:: TASK MATERIAL ::
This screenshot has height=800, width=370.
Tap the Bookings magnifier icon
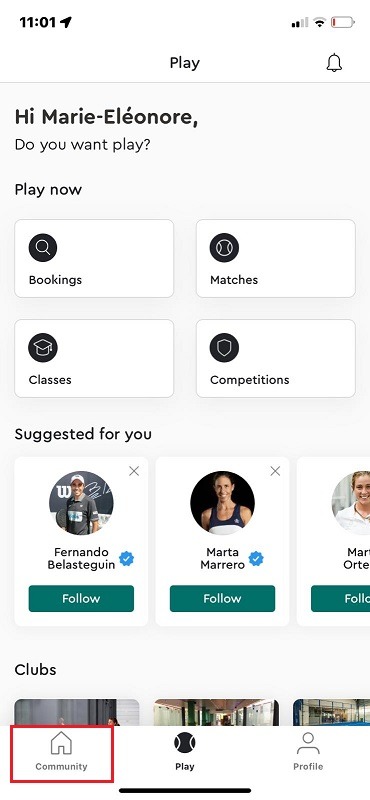(x=43, y=248)
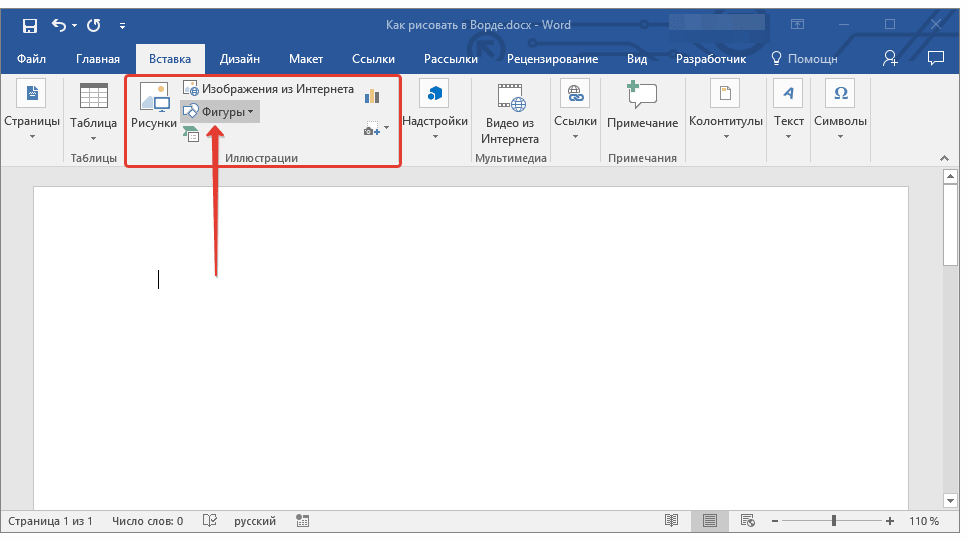Switch to Web Layout view
This screenshot has width=968, height=541.
pyautogui.click(x=747, y=521)
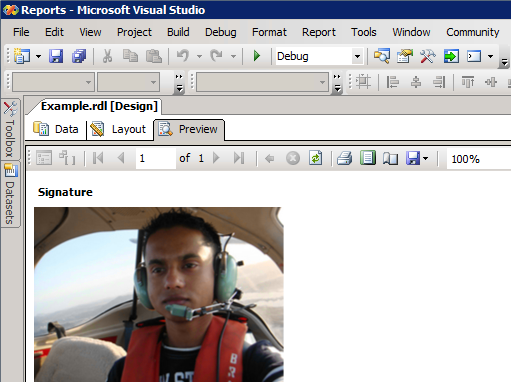Screen dimensions: 511x382
Task: Start debugging with the green play arrow
Action: (x=257, y=56)
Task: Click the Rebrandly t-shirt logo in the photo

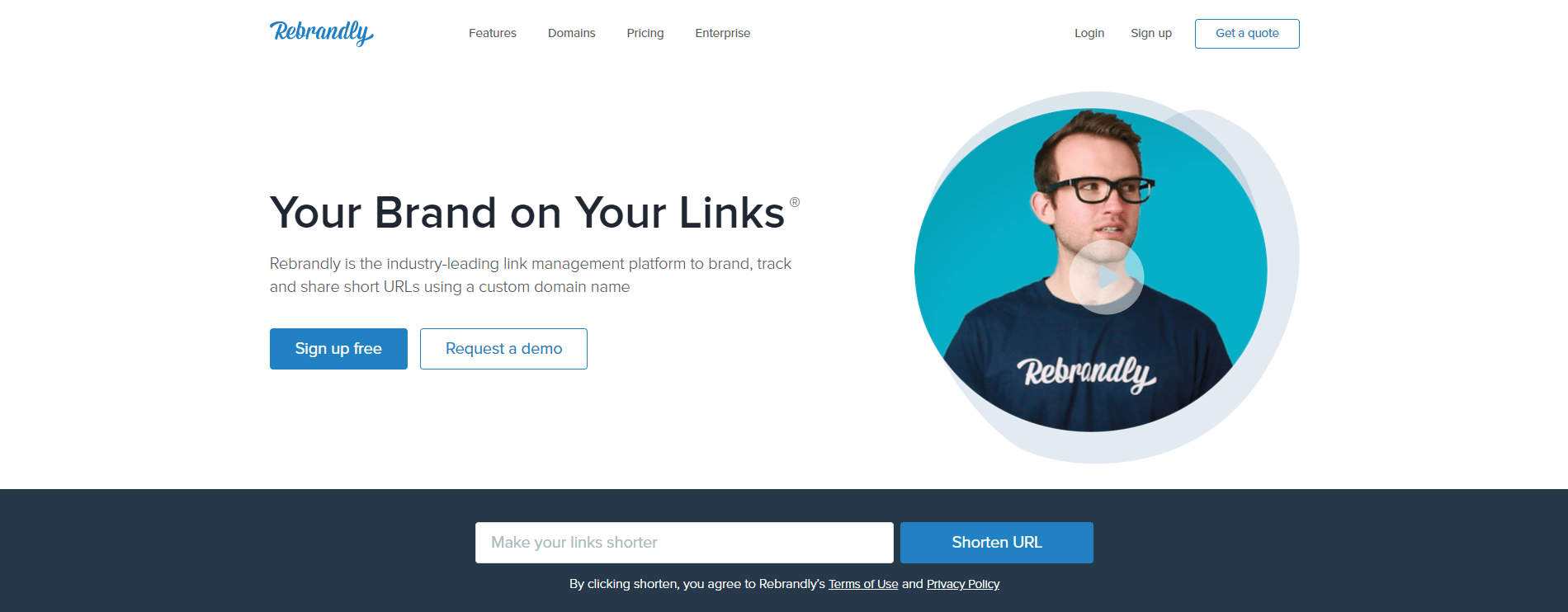Action: pos(1087,374)
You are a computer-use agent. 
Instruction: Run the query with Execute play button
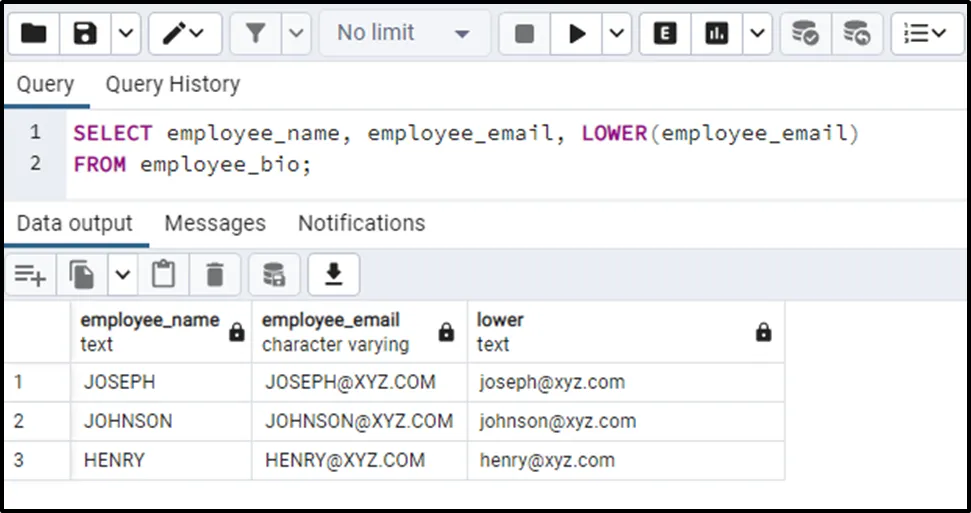(577, 34)
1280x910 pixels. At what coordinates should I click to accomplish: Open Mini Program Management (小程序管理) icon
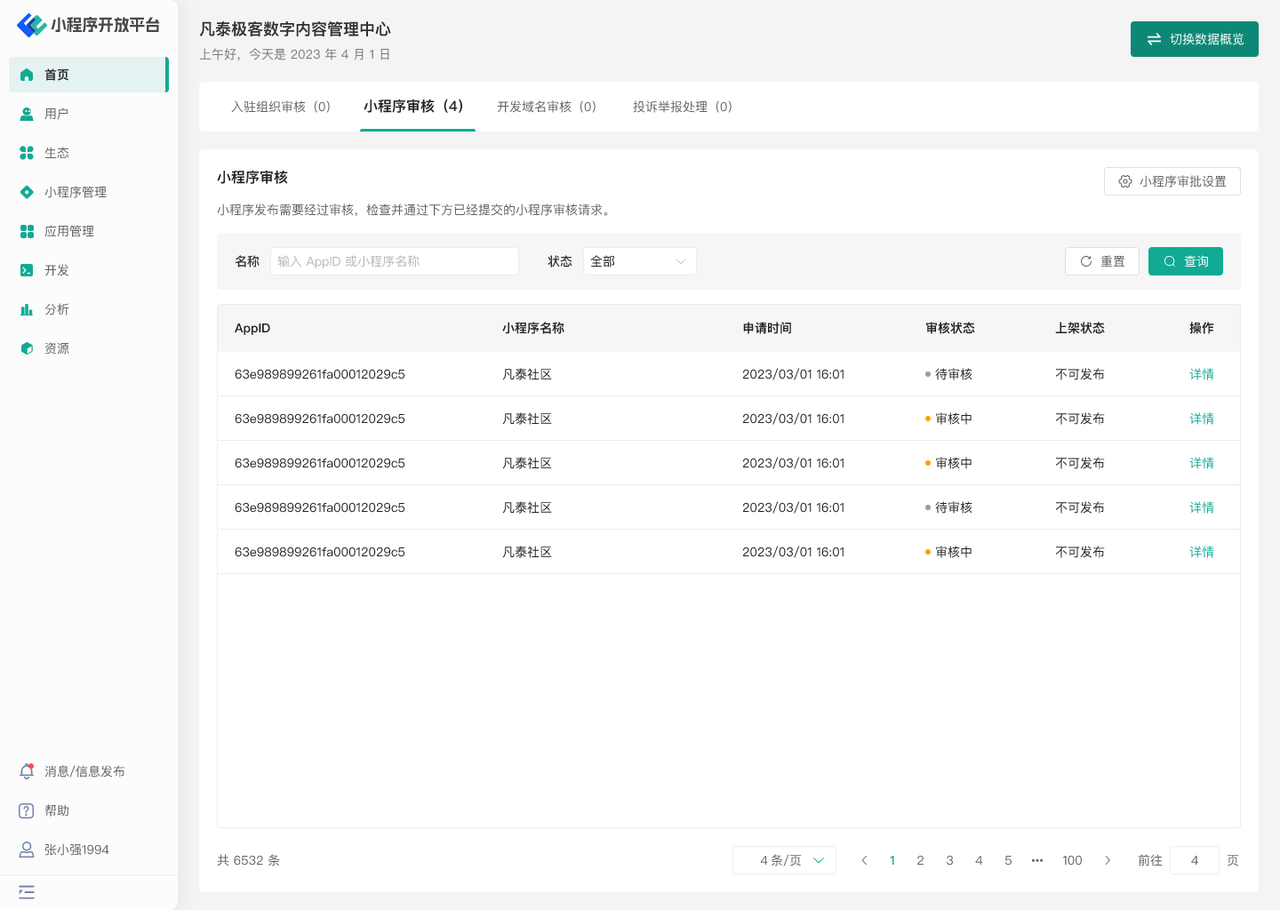pos(27,192)

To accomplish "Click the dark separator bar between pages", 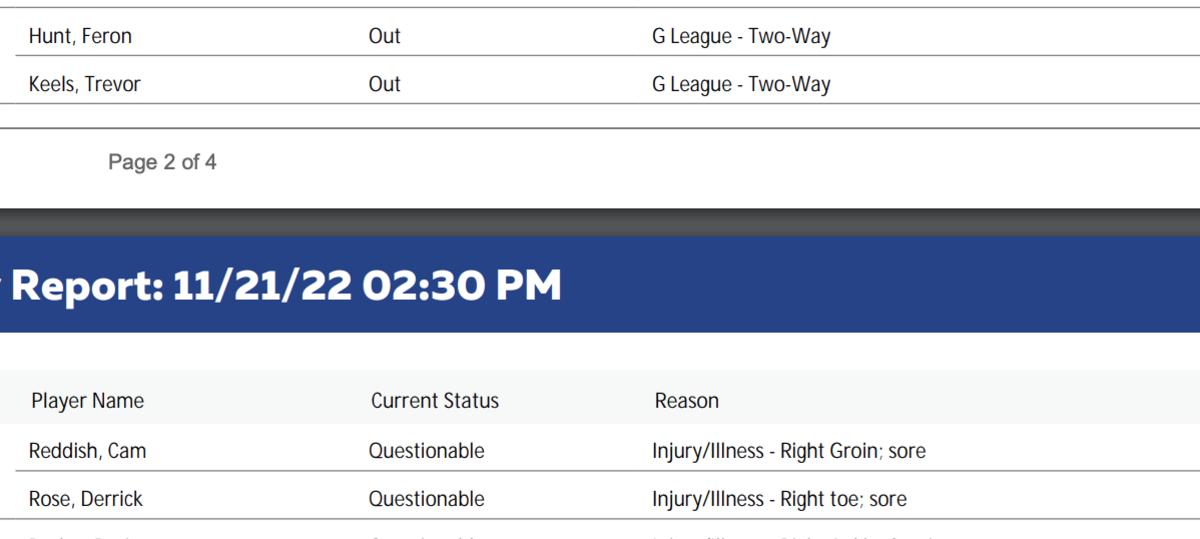I will click(x=600, y=222).
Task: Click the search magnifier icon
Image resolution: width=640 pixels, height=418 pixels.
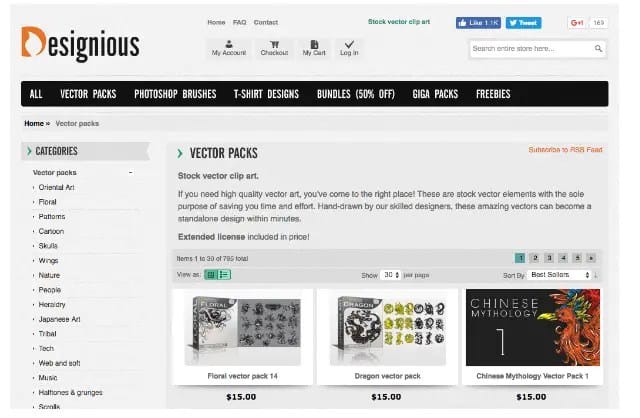Action: pos(598,49)
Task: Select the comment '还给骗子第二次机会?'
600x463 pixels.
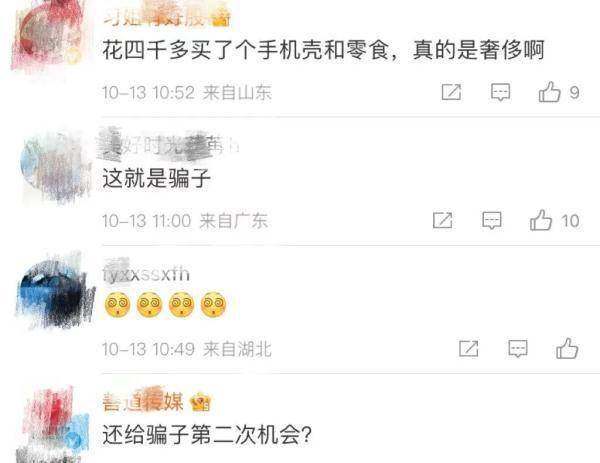Action: tap(207, 435)
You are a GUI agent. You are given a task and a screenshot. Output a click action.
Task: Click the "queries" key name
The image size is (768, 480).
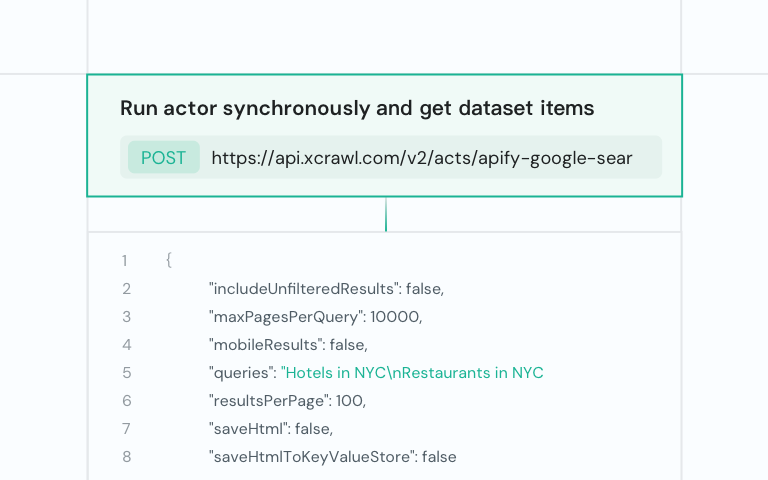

:: CHALLENGE ::
Reproduce the material exactly, beginning with the line that contains "Task: Select the comment '还给骗子第二次机会?'" and continuing through the end of the material, and omit the pictures.

:: OUTPUT FOR THIS TASK ::
Task: Select the comment '还给骗子第二次机会?'
600x463 pixels.
Action: tap(207, 435)
You are a GUI agent. You are given a task and a screenshot. Output a click action.
Task: Click the "queries" key name
The image size is (768, 480).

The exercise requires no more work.